EXERCISE DETAILS: Without any pictures, the records below should be reproduced exactly.

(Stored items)

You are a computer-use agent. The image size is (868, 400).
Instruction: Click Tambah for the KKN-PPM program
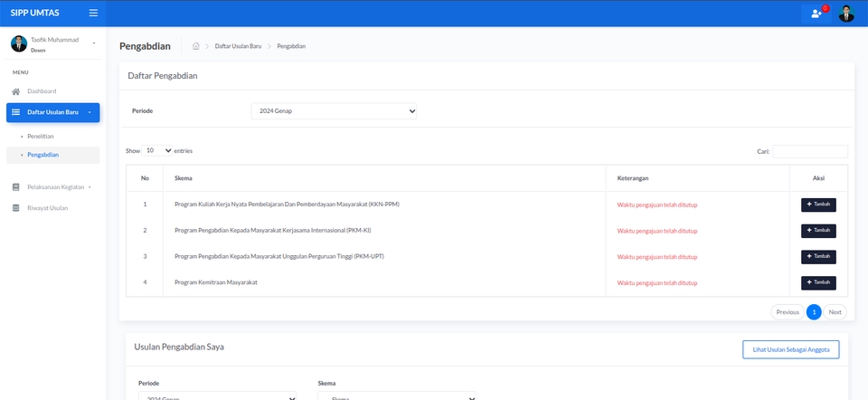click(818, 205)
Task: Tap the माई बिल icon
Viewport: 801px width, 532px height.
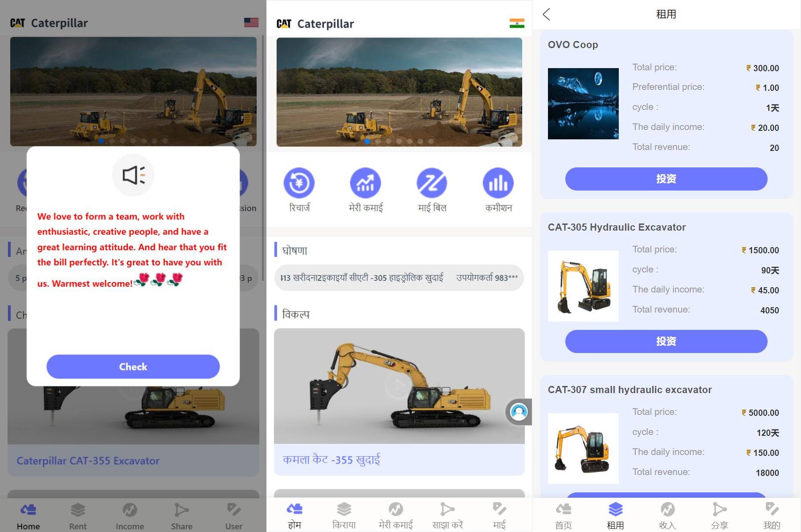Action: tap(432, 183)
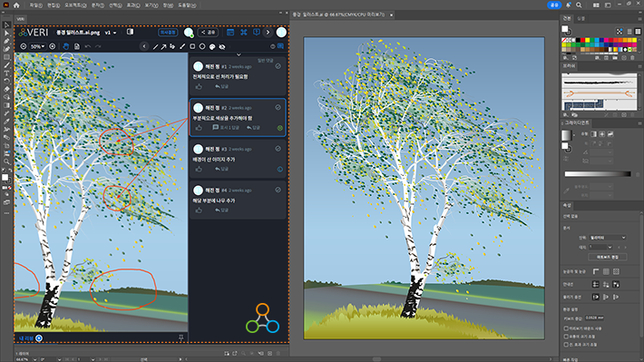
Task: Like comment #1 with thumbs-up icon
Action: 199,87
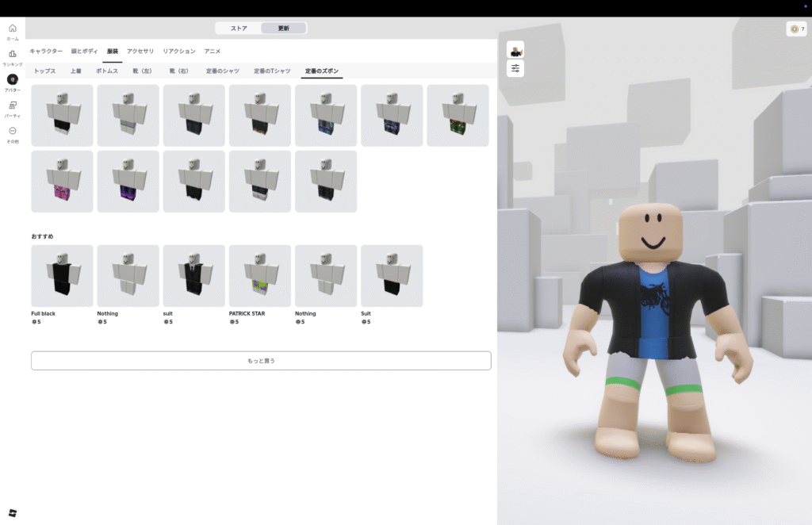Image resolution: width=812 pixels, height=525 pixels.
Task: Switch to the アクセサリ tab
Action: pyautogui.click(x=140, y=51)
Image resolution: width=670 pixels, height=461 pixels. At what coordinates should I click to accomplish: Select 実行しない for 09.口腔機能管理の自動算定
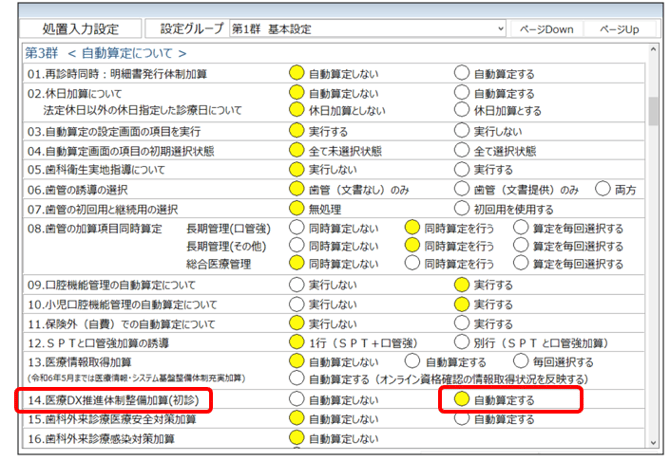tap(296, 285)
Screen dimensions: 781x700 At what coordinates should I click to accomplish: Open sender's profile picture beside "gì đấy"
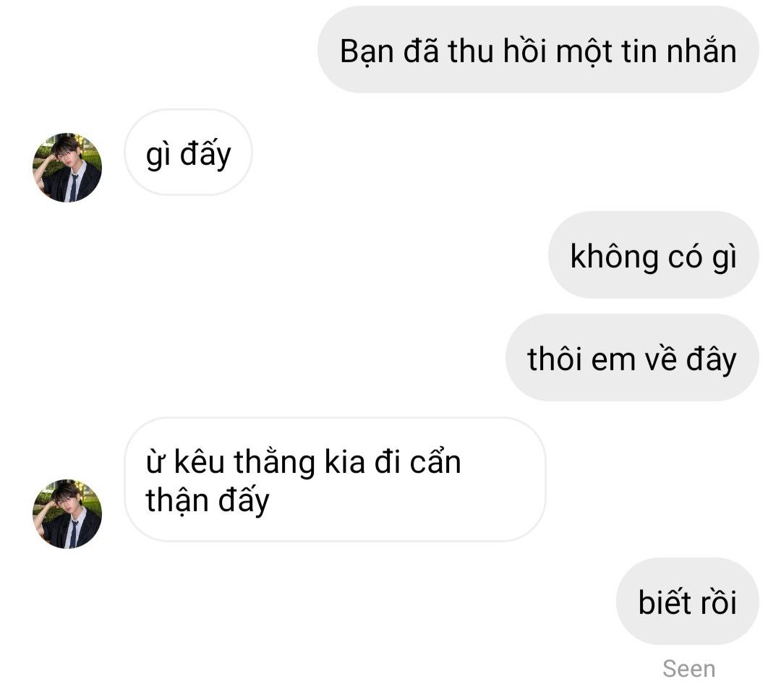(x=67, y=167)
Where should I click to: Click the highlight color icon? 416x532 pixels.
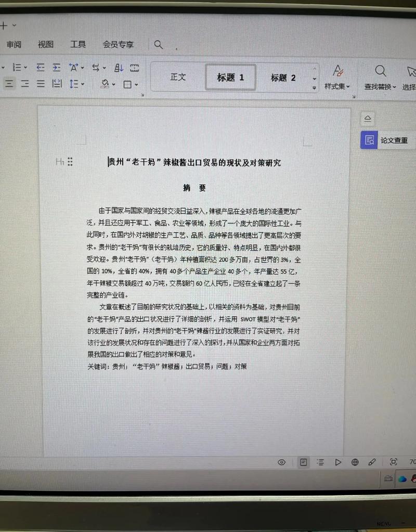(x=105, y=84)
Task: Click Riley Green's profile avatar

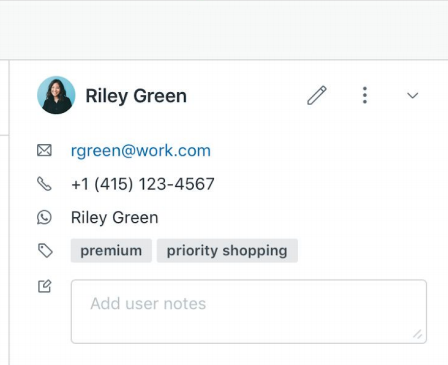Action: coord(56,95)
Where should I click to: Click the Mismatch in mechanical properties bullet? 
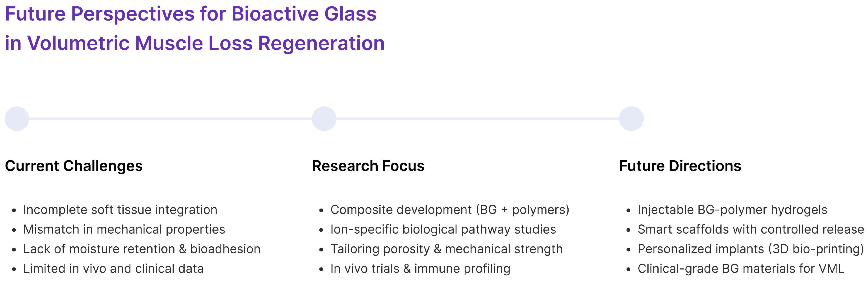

RESULT OF THE TASK:
You are a computer-use agent. The image size is (868, 400).
Instruction: Click Tambah for the KKN-PPM program
click(818, 205)
Task: Tap the माई बिल icon
Viewport: 801px width, 532px height.
Action: tap(432, 183)
Task: Like comment #1 with thumbs-up icon
Action: 199,87
Image resolution: width=812 pixels, height=525 pixels.
Task: Switch to the アクセサリ tab
Action: pyautogui.click(x=140, y=51)
Image resolution: width=670 pixels, height=461 pixels. At what coordinates should I click to accomplish: Select 実行しない for 09.口腔機能管理の自動算定
tap(296, 285)
Screen dimensions: 781x700 At what coordinates should I click to accomplish: Open sender's profile picture beside "gì đấy"
(x=67, y=167)
Where should I click to: Click the highlight color icon? 416x532 pixels.
(x=105, y=84)
Task: Click Riley Green's profile avatar

Action: coord(56,95)
Where should I click to: Click the Mismatch in mechanical properties bullet? 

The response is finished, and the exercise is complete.